■ **Task description**
All of the data is to be set down again without any alteration.

■ **Data supplied**
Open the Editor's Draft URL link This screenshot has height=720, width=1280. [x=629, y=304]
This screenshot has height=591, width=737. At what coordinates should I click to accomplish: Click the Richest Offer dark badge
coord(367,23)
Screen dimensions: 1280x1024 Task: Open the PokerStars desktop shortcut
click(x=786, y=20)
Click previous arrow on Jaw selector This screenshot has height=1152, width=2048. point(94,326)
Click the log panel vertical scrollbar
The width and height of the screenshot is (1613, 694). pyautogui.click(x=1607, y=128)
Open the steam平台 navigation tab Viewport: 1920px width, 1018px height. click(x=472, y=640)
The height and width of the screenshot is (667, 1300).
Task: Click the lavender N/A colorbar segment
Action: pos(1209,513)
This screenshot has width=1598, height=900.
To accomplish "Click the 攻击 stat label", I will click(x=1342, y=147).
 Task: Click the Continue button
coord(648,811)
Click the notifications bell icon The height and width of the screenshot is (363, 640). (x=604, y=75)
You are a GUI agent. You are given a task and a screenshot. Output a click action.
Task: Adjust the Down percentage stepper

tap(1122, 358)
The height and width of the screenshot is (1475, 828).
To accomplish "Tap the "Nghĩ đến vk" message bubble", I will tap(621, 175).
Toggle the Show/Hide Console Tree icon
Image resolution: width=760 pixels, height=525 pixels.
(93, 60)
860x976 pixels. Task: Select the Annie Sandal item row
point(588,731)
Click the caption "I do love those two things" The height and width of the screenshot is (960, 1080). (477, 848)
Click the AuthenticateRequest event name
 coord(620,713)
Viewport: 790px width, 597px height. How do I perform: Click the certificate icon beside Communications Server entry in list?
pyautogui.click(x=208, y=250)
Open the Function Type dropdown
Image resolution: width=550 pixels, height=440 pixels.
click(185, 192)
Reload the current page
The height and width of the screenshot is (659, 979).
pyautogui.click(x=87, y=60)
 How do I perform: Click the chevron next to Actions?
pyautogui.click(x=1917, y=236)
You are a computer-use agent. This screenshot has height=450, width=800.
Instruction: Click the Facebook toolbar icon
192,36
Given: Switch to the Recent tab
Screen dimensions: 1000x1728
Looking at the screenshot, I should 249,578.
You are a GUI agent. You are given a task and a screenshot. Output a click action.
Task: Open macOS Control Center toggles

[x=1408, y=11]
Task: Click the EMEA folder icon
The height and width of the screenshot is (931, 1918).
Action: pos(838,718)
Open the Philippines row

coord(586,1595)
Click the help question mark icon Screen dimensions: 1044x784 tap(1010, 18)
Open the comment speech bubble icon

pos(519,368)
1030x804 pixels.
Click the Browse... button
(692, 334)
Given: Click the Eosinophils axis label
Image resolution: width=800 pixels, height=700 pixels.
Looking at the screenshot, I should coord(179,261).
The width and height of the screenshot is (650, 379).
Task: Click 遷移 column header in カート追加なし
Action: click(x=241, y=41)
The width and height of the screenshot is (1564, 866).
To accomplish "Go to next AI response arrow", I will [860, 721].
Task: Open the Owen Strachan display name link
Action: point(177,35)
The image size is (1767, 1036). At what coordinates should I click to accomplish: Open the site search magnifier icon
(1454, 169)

■ **Written solution**
Open the Editor's Draft URL link This screenshot has height=720, width=1280. [x=629, y=304]
This screenshot has height=591, width=737. At what coordinates should I click to accomplish: Click the Richest Offer dark badge
coord(367,23)
Screen dimensions: 1280x1024 Task: Open the PokerStars desktop shortcut
click(x=786, y=20)
Click previous arrow on Jaw selector This screenshot has height=1152, width=2048. point(94,326)
Click the log panel vertical scrollbar
The width and height of the screenshot is (1613, 694). pyautogui.click(x=1607, y=128)
Open the steam平台 navigation tab Viewport: 1920px width, 1018px height. click(x=472, y=640)
The height and width of the screenshot is (667, 1300).
Task: Click the lavender N/A colorbar segment
Action: pos(1209,513)
This screenshot has width=1598, height=900.
To accomplish "Click the 攻击 stat label", I will click(x=1342, y=147).
 Task: Click the Continue button
coord(648,811)
Click the notifications bell icon The height and width of the screenshot is (363, 640). (x=604, y=75)
You are a GUI agent. You are given a task and a screenshot. Output a click action.
Task: Adjust the Down percentage stepper

tap(1122, 358)
The height and width of the screenshot is (1475, 828).
To accomplish "Tap the "Nghĩ đến vk" message bubble", I will tap(621, 175).
Toggle the Show/Hide Console Tree icon
Image resolution: width=760 pixels, height=525 pixels.
(93, 60)
860x976 pixels. Task: Select the Annie Sandal item row
point(588,731)
Click the caption "I do love those two things" The height and width of the screenshot is (960, 1080). (477, 848)
Click the AuthenticateRequest event name
 coord(620,713)
Viewport: 790px width, 597px height. How do I perform: Click the certificate icon beside Communications Server entry in list?
pyautogui.click(x=208, y=250)
Open the Function Type dropdown
Image resolution: width=550 pixels, height=440 pixels.
click(185, 192)
Reload the current page
The height and width of the screenshot is (659, 979).
pyautogui.click(x=87, y=60)
 How do I perform: Click the chevron next to Actions?
pyautogui.click(x=1917, y=236)
You are a computer-use agent. This screenshot has height=450, width=800.
Instruction: Click the Facebook toolbar icon
192,36
Given: Switch to the Recent tab
Screen dimensions: 1000x1728
Looking at the screenshot, I should 249,578.
You are a GUI agent. You are given a task and a screenshot. Output a click action.
Task: Open macOS Control Center toggles

[x=1408, y=11]
Task: Click the EMEA folder icon
The height and width of the screenshot is (931, 1918).
Action: pos(838,718)
Open the Philippines row

coord(586,1595)
Click the help question mark icon Screen dimensions: 1044x784 tap(1010, 18)
Open the comment speech bubble icon

pos(519,368)
1030x804 pixels.
Click the Browse... button
(692, 334)
Given: Click the Eosinophils axis label
Image resolution: width=800 pixels, height=700 pixels.
Looking at the screenshot, I should coord(179,261).
The width and height of the screenshot is (650, 379).
Task: Click 遷移 column header in カート追加なし
Action: click(x=241, y=41)
The width and height of the screenshot is (1564, 866).
To accomplish "Go to next AI response arrow", I will [860, 721].
Task: Open the Owen Strachan display name link
Action: point(177,35)
The image size is (1767, 1036). At what coordinates should I click to accomplish: Open the site search magnifier icon
(1454, 169)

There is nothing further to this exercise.